TAKING IT TO THE NEXT LEVEL
Overall, the survey reveals opportunities for boards and their GCs to improve on their relationship and expand their contributions beyond the issues of corporate governance, compliance, ethics and regulatory compliance. While deep knowledge of corporate laws and regulations are inevitably top of mind when choosing a general counsel—and unsurprisingly topping the list of skills and attributes most important for the job, according to directors—in order for boards to derive added value from their GC and, more specifically, the strategic insights they seek from the role, the focus may need to change.
“The GC these days needs to be much more than a lawyer. They need to function as the backbone of the organization,” says another survey respondent.

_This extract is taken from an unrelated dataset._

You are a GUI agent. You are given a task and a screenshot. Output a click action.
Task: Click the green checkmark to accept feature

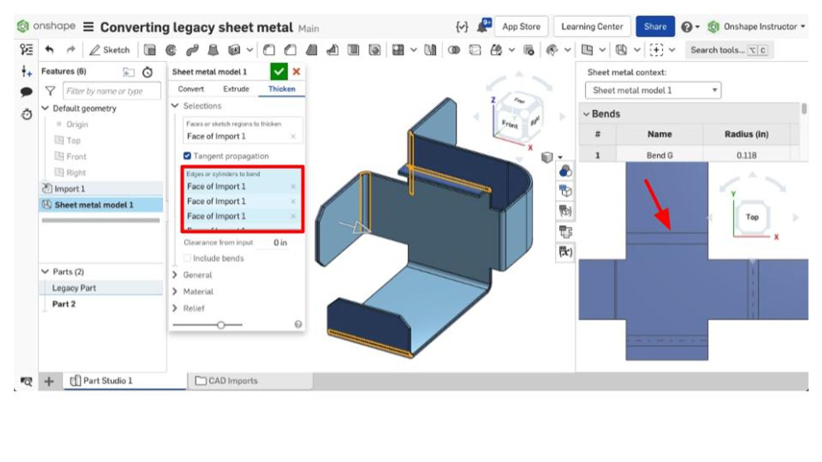click(278, 72)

For many companies, that’s already the case, says Pamela Marcogliese, partner in the corporate advisory, financing and capital markets practice of Freshfields Bruckhaus Deringer, adding that in her experience, the most significant strategic decisions are now made in consultation with the general counsel. “The general counsel is no longer the naysayer, the one who says, ‘You can’t do this, you can’t do that,’ but rather the one who tries to flag the issues, guides the team toward what’s doable and balances business objectives versus risks,” she says.
With the proliferation of risks, she adds, including new risks that have the potential to blow up a company and bring about significant litigation and liability, from #MeToo complaints to changes in the regulatory landscape to ESG pressure from shareholders to Covid-related mandates, boards are best served to ensure the GC has a prominent place at the discussion table.
“Many of the things today’s GCs have direct supervision of are the things that are some of the most critical risks companies are facing,” she says. “That person is uniquely situated to speak to liabilities and the risk analysis…. To me, there are very few decisions that aren’t made better by having the general counsel involved.”
Incorporating the GC into conversations about strategy can also help better align the company’s approach to risk with its business objectives, says Marcogliese. GCs whose roles have evolved “know that their job today is to figure out, along with the management team, the amount of risk that makes sense for the company,” she says.
“It’s very clear that today’s general counsel is a real business partner who brings a unique perspective as to how to calibrate risk—and that’s integral to making good business decisions.”